*What to produce*:
Track down each line below containing the string "agent" and copy it.

Stored records
☆ ☆ ☆

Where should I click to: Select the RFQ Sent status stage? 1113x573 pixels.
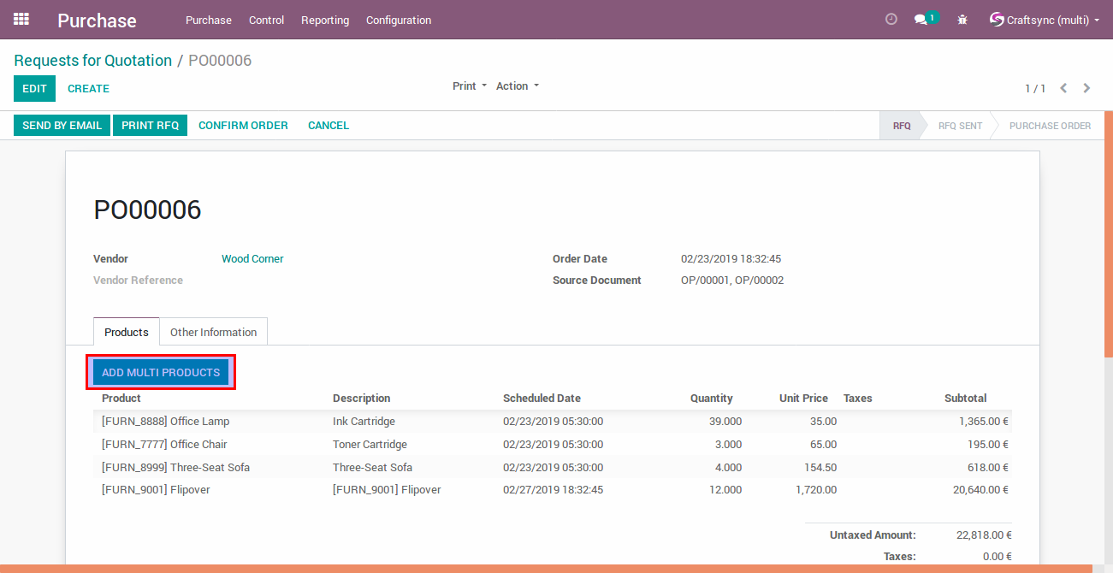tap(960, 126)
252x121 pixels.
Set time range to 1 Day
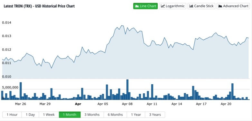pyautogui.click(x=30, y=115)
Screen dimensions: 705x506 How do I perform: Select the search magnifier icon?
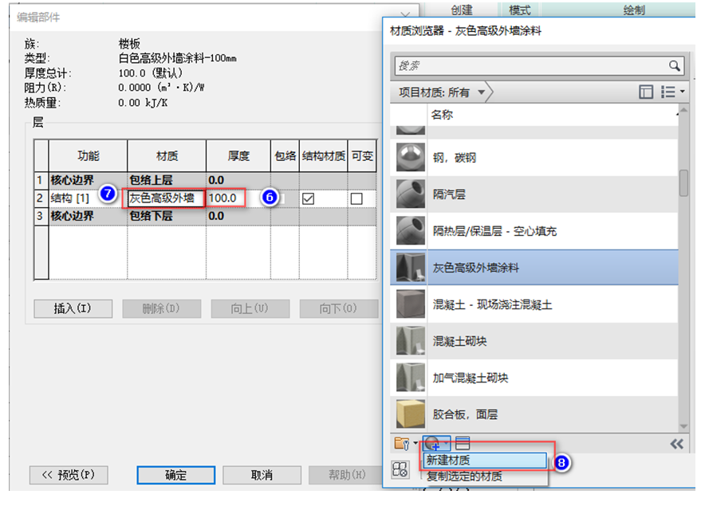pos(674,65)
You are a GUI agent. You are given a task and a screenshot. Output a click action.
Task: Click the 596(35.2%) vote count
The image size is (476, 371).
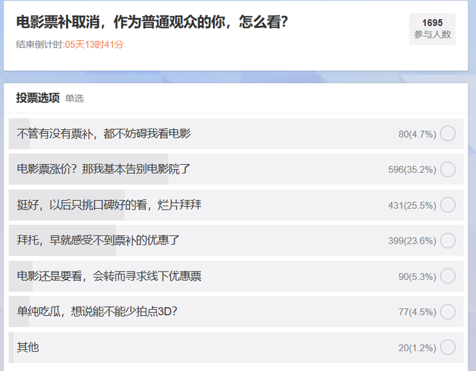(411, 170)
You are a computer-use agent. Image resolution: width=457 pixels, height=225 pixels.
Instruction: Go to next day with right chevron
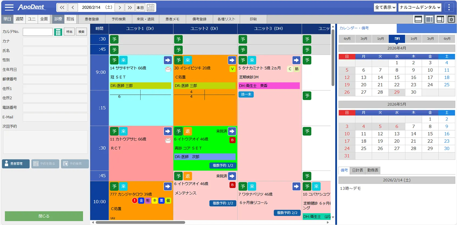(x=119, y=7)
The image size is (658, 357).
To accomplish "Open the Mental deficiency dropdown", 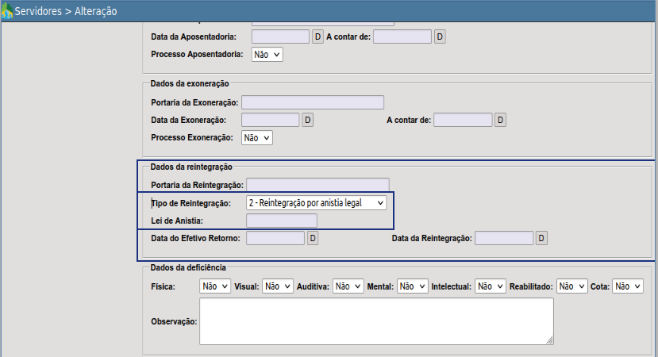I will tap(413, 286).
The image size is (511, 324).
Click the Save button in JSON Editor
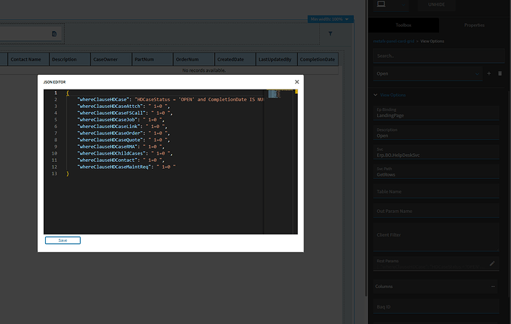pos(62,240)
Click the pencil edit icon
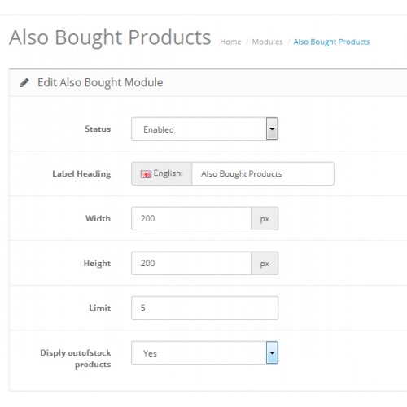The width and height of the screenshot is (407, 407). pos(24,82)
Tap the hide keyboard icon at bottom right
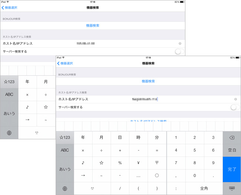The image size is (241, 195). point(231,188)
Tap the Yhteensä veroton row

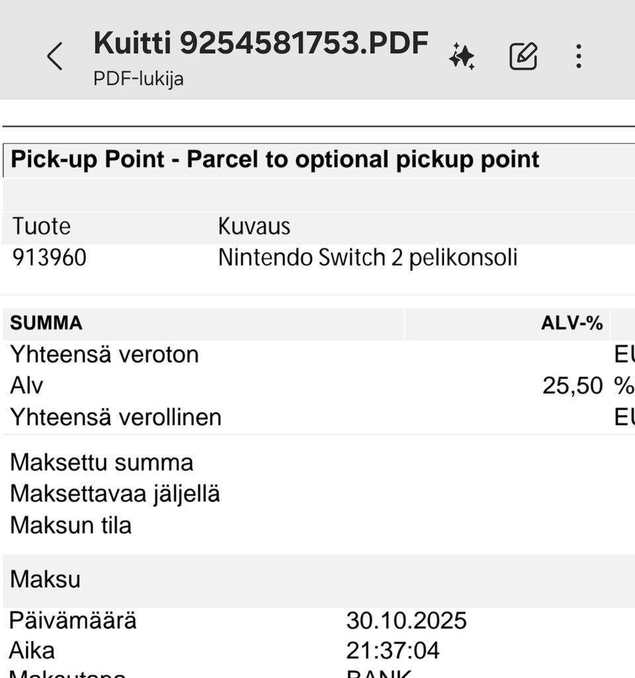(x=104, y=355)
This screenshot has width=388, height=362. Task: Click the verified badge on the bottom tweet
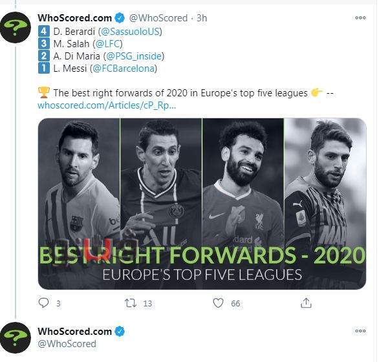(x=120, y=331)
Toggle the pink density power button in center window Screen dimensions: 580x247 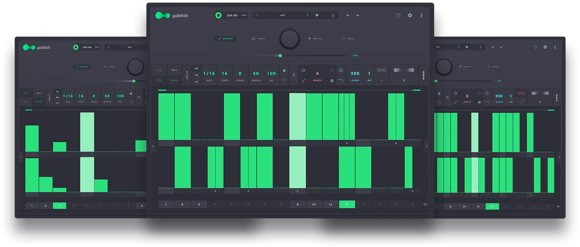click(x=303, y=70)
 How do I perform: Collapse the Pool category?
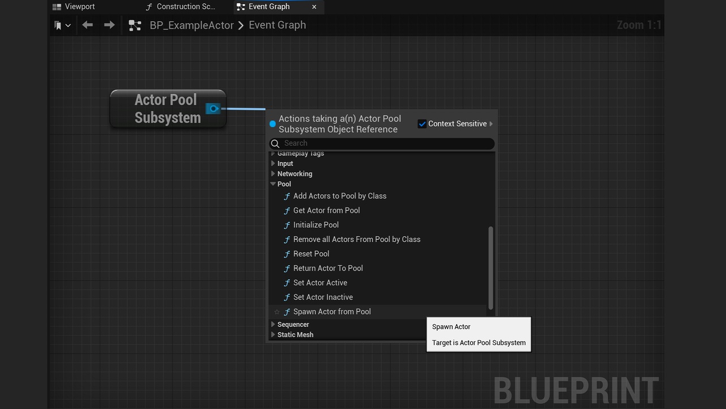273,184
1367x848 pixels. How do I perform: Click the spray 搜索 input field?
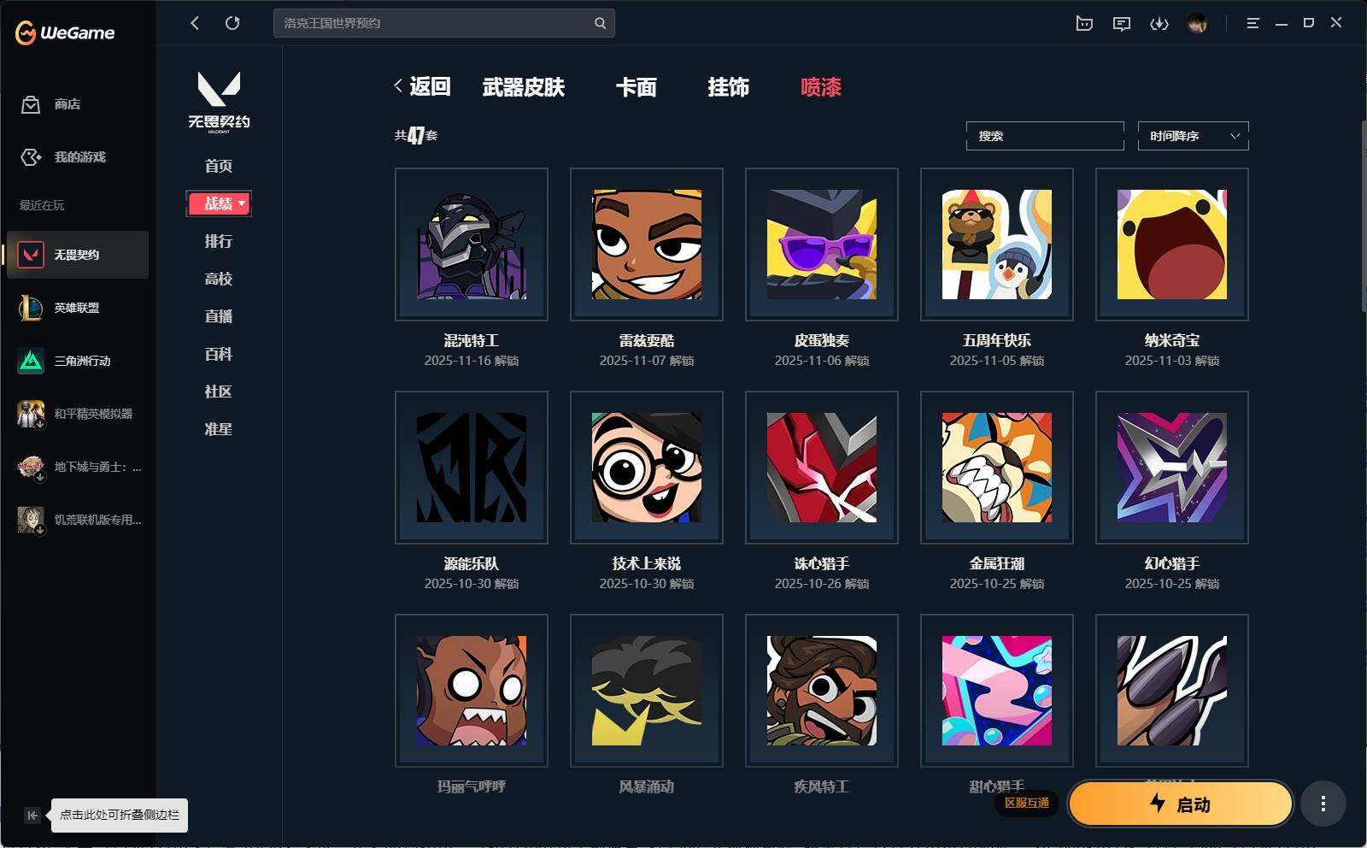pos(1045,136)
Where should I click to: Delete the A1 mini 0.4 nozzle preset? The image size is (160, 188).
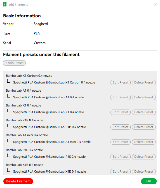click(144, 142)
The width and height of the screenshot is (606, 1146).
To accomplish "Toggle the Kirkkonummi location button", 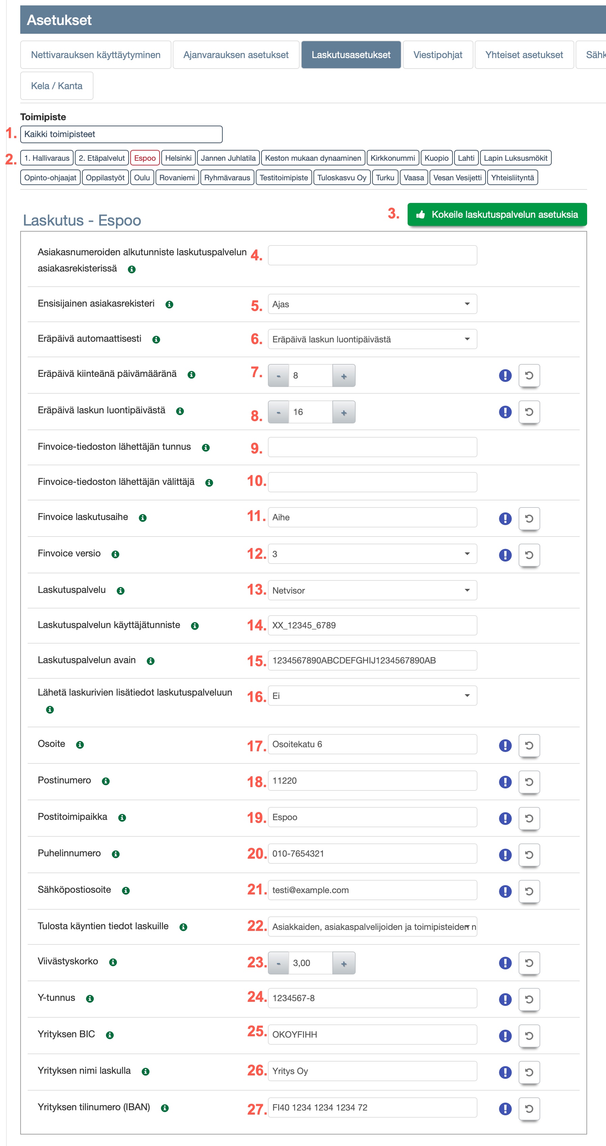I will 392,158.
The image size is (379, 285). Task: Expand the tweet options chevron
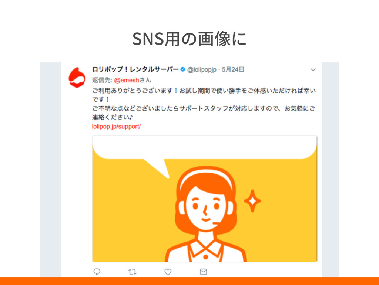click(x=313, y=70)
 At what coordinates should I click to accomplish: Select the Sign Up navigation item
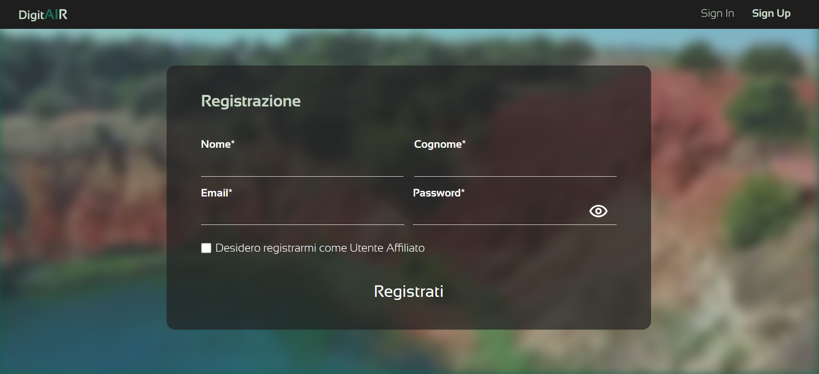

☆ ☆ ☆

*Response*:
You are a GUI agent. You are given a task and a screenshot. Output a click action.
You are a computer-use agent. Image resolution: width=457 pixels, height=225 pixels.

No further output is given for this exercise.